··· Dataset entries ···

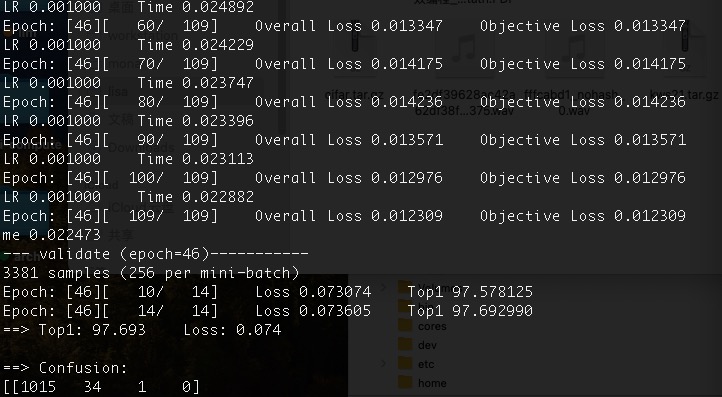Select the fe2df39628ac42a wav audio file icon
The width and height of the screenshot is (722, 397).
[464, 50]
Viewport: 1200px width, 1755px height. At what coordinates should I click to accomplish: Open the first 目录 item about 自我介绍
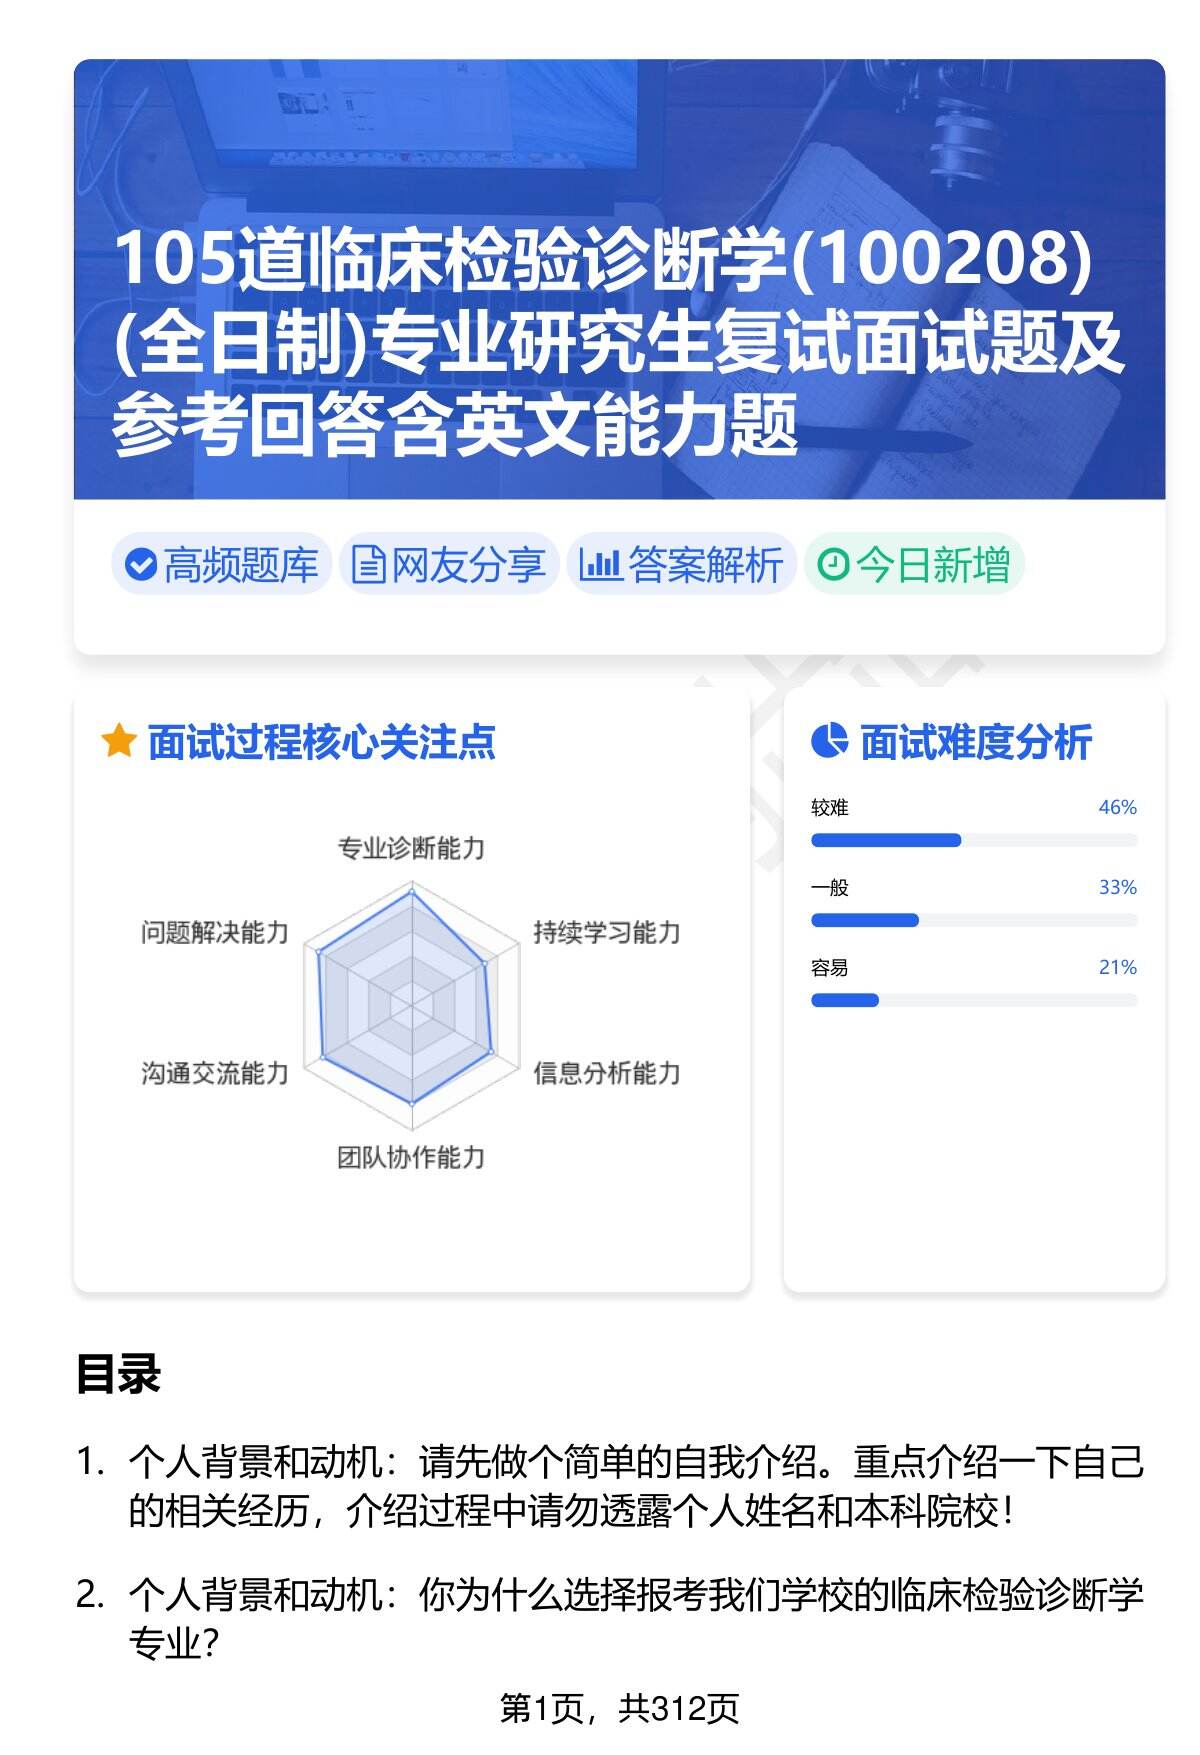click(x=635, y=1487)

···

§ **Exercise**
Put each line of the entries above into a JSON list of strings, one string per line, skipping any blank lines. Leave the pictures out.

§ **Completed exercise**
[
  "Select the fe2df39628ac42a wav audio file icon",
  "The width and height of the screenshot is (722, 397).",
  "[464, 50]",
  "Viewport: 1200px width, 1755px height. At what coordinates should I click to accomplish: Open the first 目录 item about 自我介绍",
  "click(x=635, y=1487)"
]